The Recalled Childhood
By Florencia Battiti
Curatorial text (Paralizing perfectionism, Farrarons Fenoglio Gallery, Bariloche)
The young artist from Misiones Andrés Paredes comes from a family of artists that, in the 90’s recovered the value of beauty and craftwork as a source of pleasure and creativity for visual arts, moving away from both the hyper-intellectualization of conceptualisms and the explicitly political art of the 70’s, and the neo-expressionisms of the ‘80s. From that very stem, several sprout artists have emerged, presently vindicating manual work —which used to be disdained and linked exclusively to the female world— and exercising it unbiasedly, taking it to paroxysm and exasperation. But perhaps the most interesting aspect of this offspring —and of Paredes’s poetics in particular— is his rejection of (or rather, his indifference to) the “virtuosity vs concept” dichotomy, an antagonistic reasoning that seems to have contributed nothing too significant to art discussion or practice. Thus, with extreme freedom and feeding from the visual and emotional repertoire of his childhood in Apóstoles —butterflies, dragonflies and cicadas that metamorphose from maggots into beautiful insects, the wild and asphyxiating vegetation of Misiones rainforest, the microscopes of his father’s medical office, the afternoons of rest and plays with his sister— Paredes builds an iconography as dense as the rainforest itself, based on complex weaves of organic forms that he draws on paper, canvas or wood and then thoroughly cuts, giving them volume and sometimes modelling epoxy figures on them.
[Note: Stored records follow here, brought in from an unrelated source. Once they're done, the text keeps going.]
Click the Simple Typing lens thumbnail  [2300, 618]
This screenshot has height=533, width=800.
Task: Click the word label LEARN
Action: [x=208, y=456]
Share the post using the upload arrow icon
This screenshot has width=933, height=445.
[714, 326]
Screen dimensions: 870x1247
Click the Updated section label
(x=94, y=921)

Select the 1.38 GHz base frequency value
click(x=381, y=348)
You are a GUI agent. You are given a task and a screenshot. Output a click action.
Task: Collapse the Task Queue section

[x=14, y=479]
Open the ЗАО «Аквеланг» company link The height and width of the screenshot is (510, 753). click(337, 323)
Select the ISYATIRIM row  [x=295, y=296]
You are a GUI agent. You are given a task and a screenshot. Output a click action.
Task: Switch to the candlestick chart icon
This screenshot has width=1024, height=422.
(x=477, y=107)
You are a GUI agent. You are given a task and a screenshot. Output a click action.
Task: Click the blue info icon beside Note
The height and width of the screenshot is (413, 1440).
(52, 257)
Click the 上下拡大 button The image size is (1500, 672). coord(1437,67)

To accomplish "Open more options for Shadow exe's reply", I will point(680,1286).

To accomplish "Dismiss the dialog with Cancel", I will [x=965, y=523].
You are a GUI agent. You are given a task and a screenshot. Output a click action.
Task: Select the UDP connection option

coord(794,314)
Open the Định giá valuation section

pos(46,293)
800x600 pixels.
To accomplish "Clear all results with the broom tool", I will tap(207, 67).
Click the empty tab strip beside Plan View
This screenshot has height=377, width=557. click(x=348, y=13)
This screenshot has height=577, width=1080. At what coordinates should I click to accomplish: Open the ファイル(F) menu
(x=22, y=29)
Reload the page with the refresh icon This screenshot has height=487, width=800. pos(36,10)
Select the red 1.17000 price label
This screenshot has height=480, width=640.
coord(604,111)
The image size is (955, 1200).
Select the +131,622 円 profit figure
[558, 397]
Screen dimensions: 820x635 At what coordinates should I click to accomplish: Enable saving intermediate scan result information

The fretwork process —manually performed by Paredes— is both arduous and crucial for the final outcome of the work, since it is then when the artist defines the drawing traces and decides where to move with the cuttings, leaving certain unfretted spaces or not… As it often happens with contemporary artists, childhood images —in Andrés’s case, the rainforest weave that got caught in his eyes — are recalled again and again to be reinvented and placed on their works, to exercise what the etymology of the word “remember” indicates: “to once again pass through the heart”.